• **Problem to work on**
Copy out every line of the entries below word for word, leaving out the pictures.

(Rows from a screen grounding dataset)
──────────

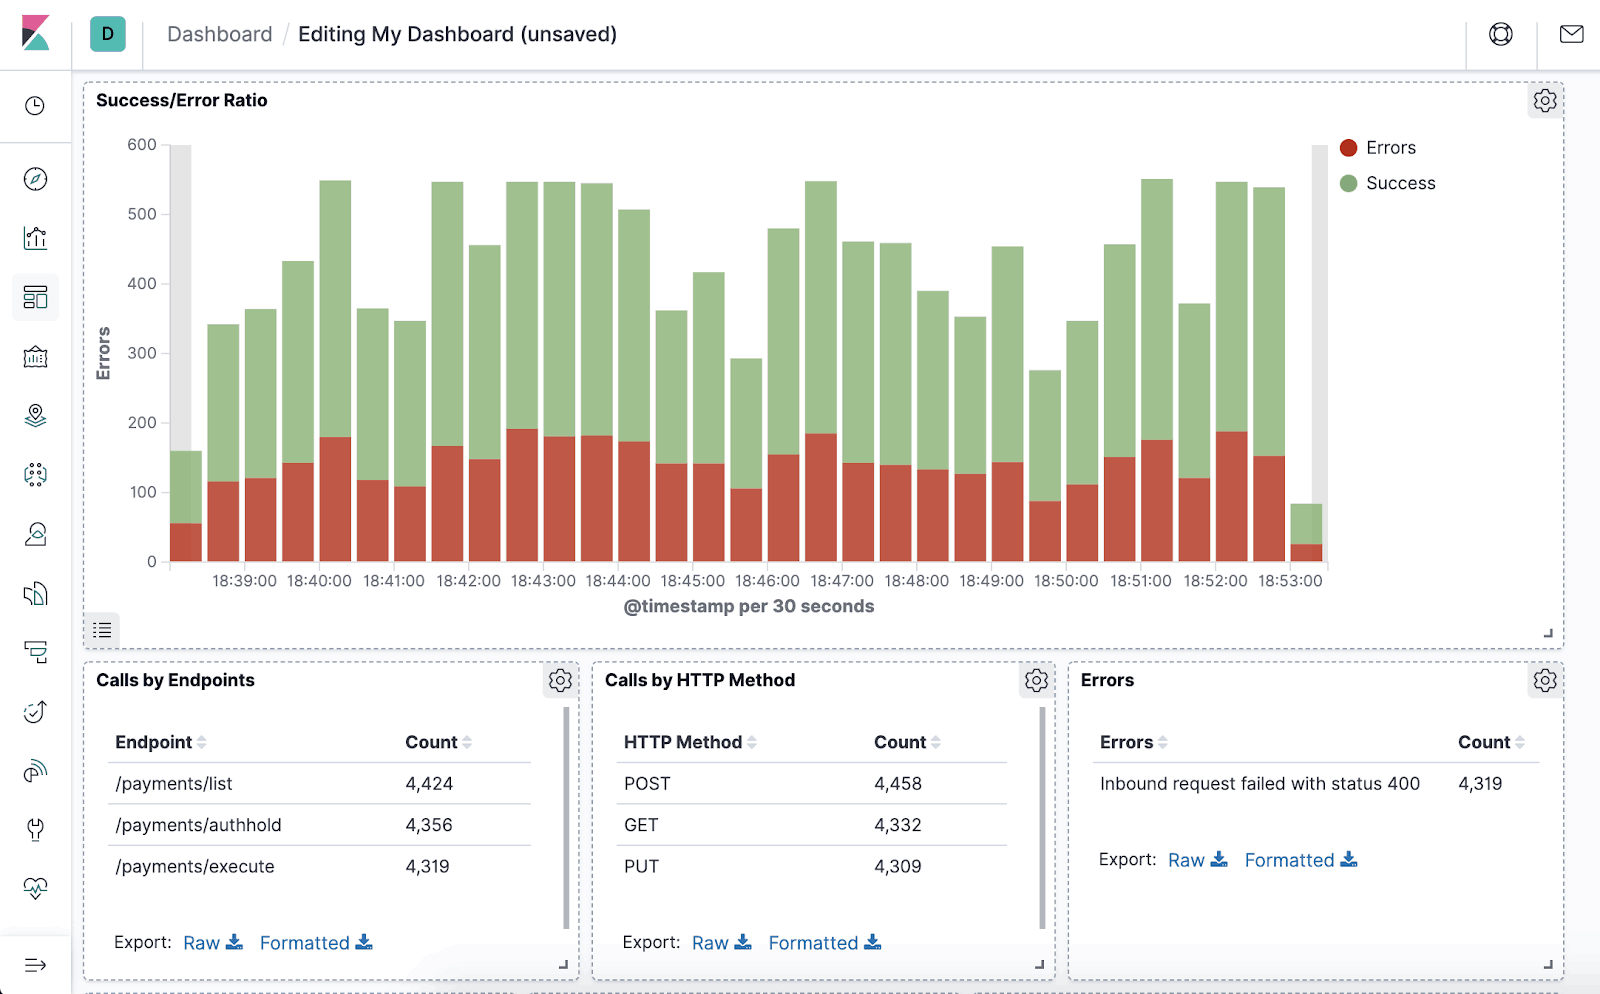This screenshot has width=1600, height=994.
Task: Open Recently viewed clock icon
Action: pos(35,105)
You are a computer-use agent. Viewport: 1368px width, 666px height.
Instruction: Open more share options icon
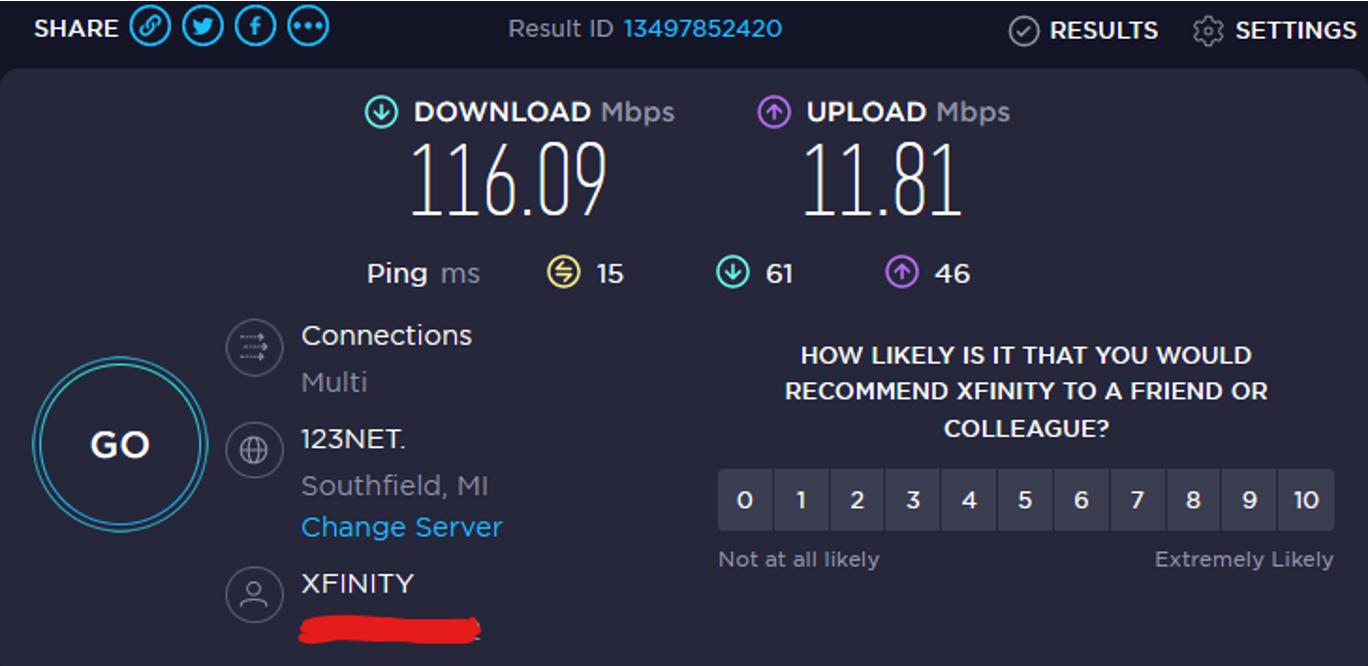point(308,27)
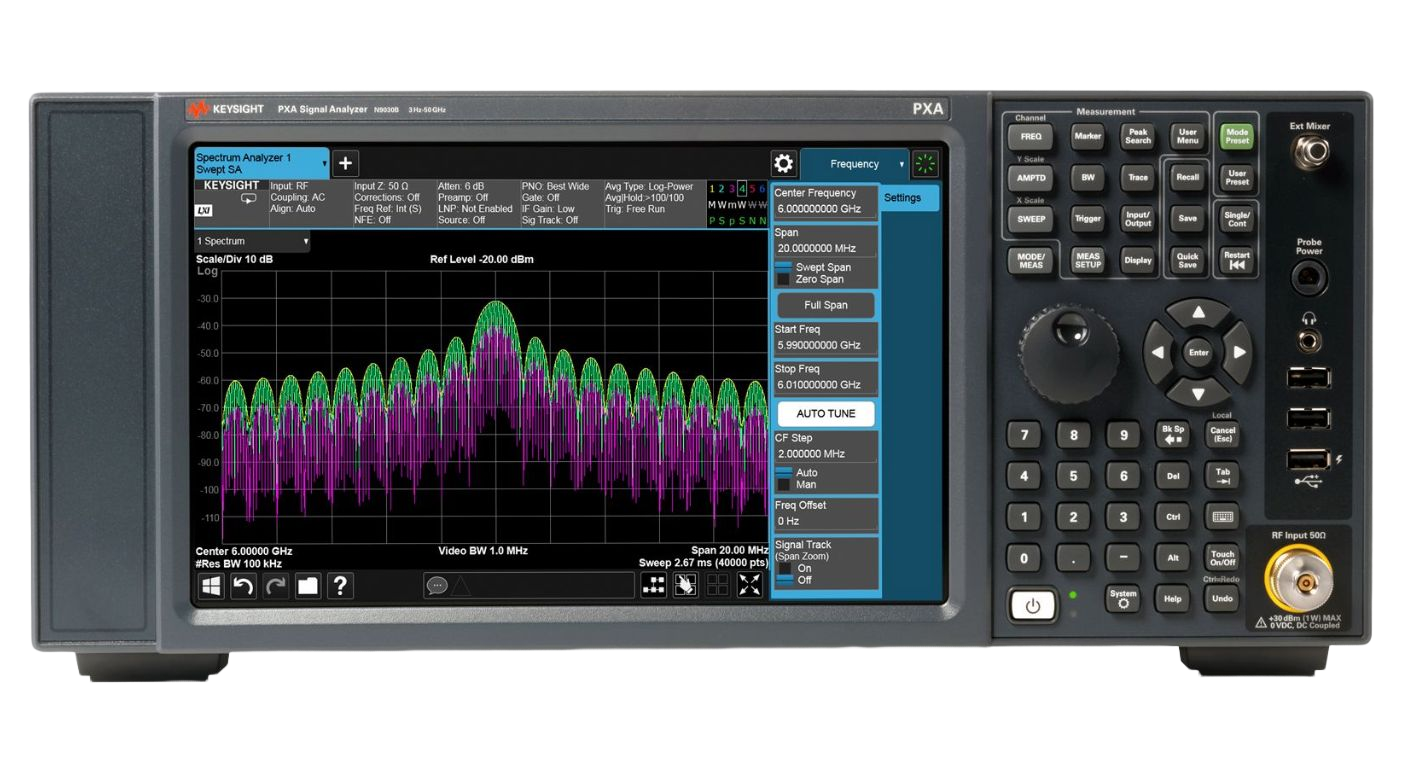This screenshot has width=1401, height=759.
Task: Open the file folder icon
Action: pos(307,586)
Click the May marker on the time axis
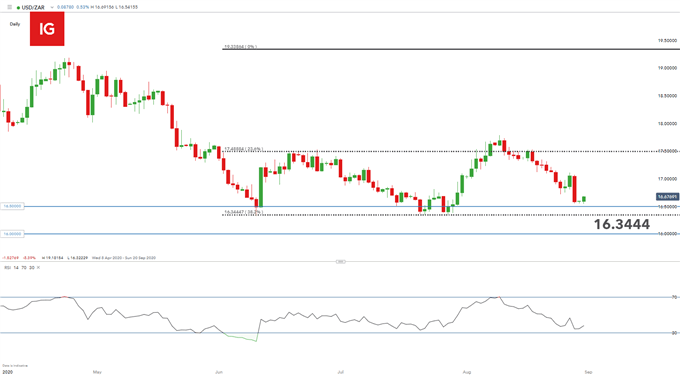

──────────

• **Worked answer**
This screenshot has width=1600, height=994.
Task: Open Recently viewed clock icon
Action: pos(35,105)
You are a computer-use agent. Viewport: 1368px width, 666px height.
Instruction: Open more share options icon
point(308,27)
This screenshot has width=1401, height=759.
Task: Open the file folder icon
Action: pos(307,586)
Click the May marker on the time axis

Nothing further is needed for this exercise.